### EXERCISE PASSAGE
———

So, there are special situations, just to reiterate, emergency situations are a strong contraindication, it would be a blind technique. Blind techniques are associated with the highest risk. Also, neck extension is necessary and of course, in a trauma patient who cannot have their neck extended, it would be more difficult to perform the surgery. Cardiac patients—there is always concern about cross-contamination between the tracheostomy wound and the sternotomy wound and it does not appear to be at increased risk for that, so that may be a good indication. It may have an acceptable role in cardiac patients. Obese patients—it is a poor choice. They are difficult to reintubate, have poor landmarks, and they also may need tubes that are longer than the tubes that are in your sets, as well as the tubes may not be compatible with the introducers that you use to perform the tracheostomy.

Stable trauma patients, again, at a place like Ben Taub, this may help reduce costs, expedite care, the evidence is not necessarily clear, but that is what proponents would say.

So, looking at the cost-effectiveness, why would we do this new procedure unless it somehow benefited either individual patients or populations of patients, or society? And one of the things that proponents would say is that it is cost-effective. Well, if you look at the literature, there really has not been a comprehensive cost-analysis done. To do one you have to calculate personnel costs, equipment costs, and also you want to do sensitivity analysis, looking at whether or not if you change the length of ICU stay, if you change the complication and mortality from the procedure, does that reduce costs. Well, that really has not been done. If you look at the literature, it looks at the basic cost: How much does a surgeon charge to do the procedure, how much does the operating room charge to do the procedure? And it appears looking at that evidence that percutaneous is less expensive than tracheotomy in the operating room. If you look at the difference between bedside tracheotomy and percutaneous tracheotomy, there is no difference.

So, comparing them directly is really comparing apples to oranges, because percutaneous will always favor healthier candidates. Again, if you include every patient who has a tracheotomy, we do trachs on patients who are in acute distress, etc., higher risk, higher morbidity, higher mortality where tracheotomy, percutaneous tracheotomy, always favors healthier patients. Additionally, I'm sorry, there was one study that I found that looked at "minimally invasive tracheotomy" versus "percutaneous tracheotomy." It was a prospective study, and that study concluded that bedside tracheotomy was safer and cost less than percutaneous.

———

### DATASET ENTRIES
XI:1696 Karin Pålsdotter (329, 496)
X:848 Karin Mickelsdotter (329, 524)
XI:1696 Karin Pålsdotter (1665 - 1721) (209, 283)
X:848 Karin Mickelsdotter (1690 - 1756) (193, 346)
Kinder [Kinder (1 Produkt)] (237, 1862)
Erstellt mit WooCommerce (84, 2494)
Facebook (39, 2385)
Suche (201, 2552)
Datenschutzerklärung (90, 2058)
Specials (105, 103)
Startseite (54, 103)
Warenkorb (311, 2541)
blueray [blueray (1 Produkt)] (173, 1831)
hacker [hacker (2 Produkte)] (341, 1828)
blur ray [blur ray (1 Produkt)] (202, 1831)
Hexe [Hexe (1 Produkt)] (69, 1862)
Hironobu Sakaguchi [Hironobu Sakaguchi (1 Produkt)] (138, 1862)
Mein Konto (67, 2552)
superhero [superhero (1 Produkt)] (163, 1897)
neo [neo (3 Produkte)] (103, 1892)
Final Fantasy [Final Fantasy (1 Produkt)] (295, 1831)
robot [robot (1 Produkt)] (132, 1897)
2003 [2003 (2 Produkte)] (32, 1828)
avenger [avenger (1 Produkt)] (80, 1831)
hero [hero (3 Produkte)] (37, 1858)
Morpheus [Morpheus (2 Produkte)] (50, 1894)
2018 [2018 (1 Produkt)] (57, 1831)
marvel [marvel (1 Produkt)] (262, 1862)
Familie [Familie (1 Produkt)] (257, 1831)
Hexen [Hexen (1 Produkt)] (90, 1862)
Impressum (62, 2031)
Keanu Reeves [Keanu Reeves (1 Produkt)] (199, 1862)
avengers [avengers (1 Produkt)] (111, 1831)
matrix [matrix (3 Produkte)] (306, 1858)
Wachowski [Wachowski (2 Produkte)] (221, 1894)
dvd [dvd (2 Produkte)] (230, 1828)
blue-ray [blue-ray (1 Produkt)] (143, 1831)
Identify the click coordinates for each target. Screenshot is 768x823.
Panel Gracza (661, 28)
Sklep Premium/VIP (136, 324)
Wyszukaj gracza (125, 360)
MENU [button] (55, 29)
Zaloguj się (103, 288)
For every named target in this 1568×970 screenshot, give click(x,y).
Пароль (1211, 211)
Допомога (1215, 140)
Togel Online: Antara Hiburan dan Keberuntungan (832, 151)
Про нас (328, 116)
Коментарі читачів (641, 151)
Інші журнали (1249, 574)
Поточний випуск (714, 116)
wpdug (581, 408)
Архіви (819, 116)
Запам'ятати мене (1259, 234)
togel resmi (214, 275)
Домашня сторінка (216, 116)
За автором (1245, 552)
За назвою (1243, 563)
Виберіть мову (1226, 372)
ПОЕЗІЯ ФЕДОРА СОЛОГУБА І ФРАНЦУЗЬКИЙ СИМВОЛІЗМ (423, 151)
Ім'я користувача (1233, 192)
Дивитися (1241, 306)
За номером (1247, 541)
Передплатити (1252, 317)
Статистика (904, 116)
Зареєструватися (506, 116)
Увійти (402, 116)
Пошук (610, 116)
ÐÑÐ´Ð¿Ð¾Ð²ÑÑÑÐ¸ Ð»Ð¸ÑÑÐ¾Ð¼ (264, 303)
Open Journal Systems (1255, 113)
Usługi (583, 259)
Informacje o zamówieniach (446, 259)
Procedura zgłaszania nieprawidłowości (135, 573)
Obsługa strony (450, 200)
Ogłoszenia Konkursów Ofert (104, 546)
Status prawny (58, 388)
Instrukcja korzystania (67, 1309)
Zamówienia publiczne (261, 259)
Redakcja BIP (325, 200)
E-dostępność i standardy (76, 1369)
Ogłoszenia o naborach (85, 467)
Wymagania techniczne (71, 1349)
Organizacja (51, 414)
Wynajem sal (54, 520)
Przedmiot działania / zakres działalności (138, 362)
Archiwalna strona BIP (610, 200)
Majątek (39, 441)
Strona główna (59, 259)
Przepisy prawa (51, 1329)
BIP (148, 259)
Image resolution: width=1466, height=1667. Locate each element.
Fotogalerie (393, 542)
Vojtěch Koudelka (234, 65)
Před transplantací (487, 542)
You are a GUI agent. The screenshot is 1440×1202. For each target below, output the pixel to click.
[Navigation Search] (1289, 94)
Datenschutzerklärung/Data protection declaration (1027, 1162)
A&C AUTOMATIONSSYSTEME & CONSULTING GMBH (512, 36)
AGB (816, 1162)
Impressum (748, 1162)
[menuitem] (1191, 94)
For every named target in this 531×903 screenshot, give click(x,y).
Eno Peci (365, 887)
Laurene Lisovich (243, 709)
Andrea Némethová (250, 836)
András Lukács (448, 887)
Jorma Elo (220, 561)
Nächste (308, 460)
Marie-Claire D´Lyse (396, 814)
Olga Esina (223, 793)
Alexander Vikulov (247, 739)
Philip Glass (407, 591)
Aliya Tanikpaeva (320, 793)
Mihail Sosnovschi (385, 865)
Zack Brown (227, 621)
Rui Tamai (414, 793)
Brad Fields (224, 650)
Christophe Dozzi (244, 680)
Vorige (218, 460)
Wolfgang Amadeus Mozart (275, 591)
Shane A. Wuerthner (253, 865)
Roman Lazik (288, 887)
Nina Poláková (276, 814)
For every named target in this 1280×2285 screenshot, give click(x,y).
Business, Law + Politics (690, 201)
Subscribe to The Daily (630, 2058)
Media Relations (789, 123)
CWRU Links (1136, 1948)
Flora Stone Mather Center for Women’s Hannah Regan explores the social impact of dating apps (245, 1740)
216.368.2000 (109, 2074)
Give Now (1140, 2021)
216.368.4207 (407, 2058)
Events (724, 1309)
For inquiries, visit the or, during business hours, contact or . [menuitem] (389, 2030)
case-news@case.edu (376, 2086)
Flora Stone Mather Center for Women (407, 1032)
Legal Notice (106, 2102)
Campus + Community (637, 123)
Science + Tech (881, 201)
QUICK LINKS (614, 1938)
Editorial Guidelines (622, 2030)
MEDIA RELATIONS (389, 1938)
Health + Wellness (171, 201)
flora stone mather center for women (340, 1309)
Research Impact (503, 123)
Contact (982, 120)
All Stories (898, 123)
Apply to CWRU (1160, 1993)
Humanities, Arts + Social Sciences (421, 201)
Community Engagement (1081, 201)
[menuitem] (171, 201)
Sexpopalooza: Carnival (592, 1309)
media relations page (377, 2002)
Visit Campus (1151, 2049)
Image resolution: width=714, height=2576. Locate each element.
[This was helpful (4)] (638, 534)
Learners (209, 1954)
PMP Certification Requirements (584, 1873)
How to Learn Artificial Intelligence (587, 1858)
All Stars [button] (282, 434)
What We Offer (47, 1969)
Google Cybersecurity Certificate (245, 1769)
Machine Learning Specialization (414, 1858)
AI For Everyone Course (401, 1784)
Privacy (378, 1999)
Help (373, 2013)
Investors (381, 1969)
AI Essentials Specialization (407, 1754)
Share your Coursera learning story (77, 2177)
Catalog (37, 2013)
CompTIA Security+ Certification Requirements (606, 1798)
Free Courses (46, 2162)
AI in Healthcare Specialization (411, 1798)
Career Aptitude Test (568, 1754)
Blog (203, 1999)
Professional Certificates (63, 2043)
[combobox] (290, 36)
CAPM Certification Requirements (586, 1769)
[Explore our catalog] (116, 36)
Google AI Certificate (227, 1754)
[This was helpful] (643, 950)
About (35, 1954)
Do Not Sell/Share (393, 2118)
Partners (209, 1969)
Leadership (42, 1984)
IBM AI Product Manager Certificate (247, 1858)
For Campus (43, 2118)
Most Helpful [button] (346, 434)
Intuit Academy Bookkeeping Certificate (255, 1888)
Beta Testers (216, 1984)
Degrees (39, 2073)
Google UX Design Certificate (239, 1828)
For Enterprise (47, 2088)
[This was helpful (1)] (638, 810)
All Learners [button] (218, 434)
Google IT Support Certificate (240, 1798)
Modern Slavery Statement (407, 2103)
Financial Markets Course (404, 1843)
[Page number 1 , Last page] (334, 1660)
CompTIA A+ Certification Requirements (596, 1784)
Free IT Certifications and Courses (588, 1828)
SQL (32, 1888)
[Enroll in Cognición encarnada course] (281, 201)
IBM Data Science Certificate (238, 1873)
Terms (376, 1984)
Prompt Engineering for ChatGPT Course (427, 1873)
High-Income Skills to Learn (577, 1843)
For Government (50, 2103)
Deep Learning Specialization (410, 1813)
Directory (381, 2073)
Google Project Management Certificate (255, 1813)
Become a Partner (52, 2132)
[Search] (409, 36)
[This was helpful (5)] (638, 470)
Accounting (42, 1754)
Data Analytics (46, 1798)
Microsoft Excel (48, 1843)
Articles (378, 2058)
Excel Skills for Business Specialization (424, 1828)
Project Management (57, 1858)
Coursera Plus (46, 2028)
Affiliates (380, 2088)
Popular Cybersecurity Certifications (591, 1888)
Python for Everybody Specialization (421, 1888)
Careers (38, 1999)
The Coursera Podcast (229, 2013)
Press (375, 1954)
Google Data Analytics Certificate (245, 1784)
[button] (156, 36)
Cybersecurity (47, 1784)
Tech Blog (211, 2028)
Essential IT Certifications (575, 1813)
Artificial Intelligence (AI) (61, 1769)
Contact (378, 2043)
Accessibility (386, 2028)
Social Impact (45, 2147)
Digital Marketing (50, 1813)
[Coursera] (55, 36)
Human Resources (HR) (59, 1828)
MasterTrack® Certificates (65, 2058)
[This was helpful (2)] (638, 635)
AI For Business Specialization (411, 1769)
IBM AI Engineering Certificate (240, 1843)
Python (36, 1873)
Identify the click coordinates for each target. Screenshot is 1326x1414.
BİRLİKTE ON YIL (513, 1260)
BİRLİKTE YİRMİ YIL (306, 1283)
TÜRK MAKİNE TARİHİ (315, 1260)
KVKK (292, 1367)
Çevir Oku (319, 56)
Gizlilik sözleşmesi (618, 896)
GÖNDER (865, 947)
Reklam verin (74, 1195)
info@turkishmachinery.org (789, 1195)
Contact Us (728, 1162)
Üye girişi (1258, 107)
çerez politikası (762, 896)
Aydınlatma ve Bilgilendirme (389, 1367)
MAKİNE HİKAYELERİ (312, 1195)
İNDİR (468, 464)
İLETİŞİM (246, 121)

———

### EXERCISE AIM
Continue the passage on percutaneous tracheotomy from where it stops, starting after its last sentence.

### RESPONSE AREA
I was speaking with Dr. Stewart recently about coming up with some evidence for some different things, and he reminded me that surgeons like to know what other surgeons do. They want to know what Dr. Kennedy does for his sinuses, what Dr. Coker does for his stapes, and, so I sought the expert opinion on this topic, and Dr. Donovan recently wrote an article on percutaneous tracheotomy and mini-bedside tracheotomy, and I think he always mentions to the residents that good surgical technique is about exposure and control. And if you look at open tracheotomy, it is still superior in this regard. If you look at the complication rates, they are similar, but severity still favors open tracheotomy, in that ultimately our surgical armature should be diverse, but we must adhere to basic surgical principles.

In conclusion, tracheotomy remains one of the most commonly done operations, has a long, rich history that is still evolving, and further research on minimally-invasive approaches will continue to advance its utility.

Case Presentation:

G.P. is 75-year-old man with multiple medical problems including HTN, CHF, and severe aortic valve regurgitation. He underwent an uncomplicated aortic valve replacement. His postoperative course was complicated by multi-organ failure with resultant respiratory failure and ventalitory dependence. He underwent a bedside mini-tracheotomy for ventalitory support, greater patient comfort, and improved pulmonary toilet. Unfortunately he succumbed to overwhelming sepsis and expired approximately two-weeks after the tracheotomy.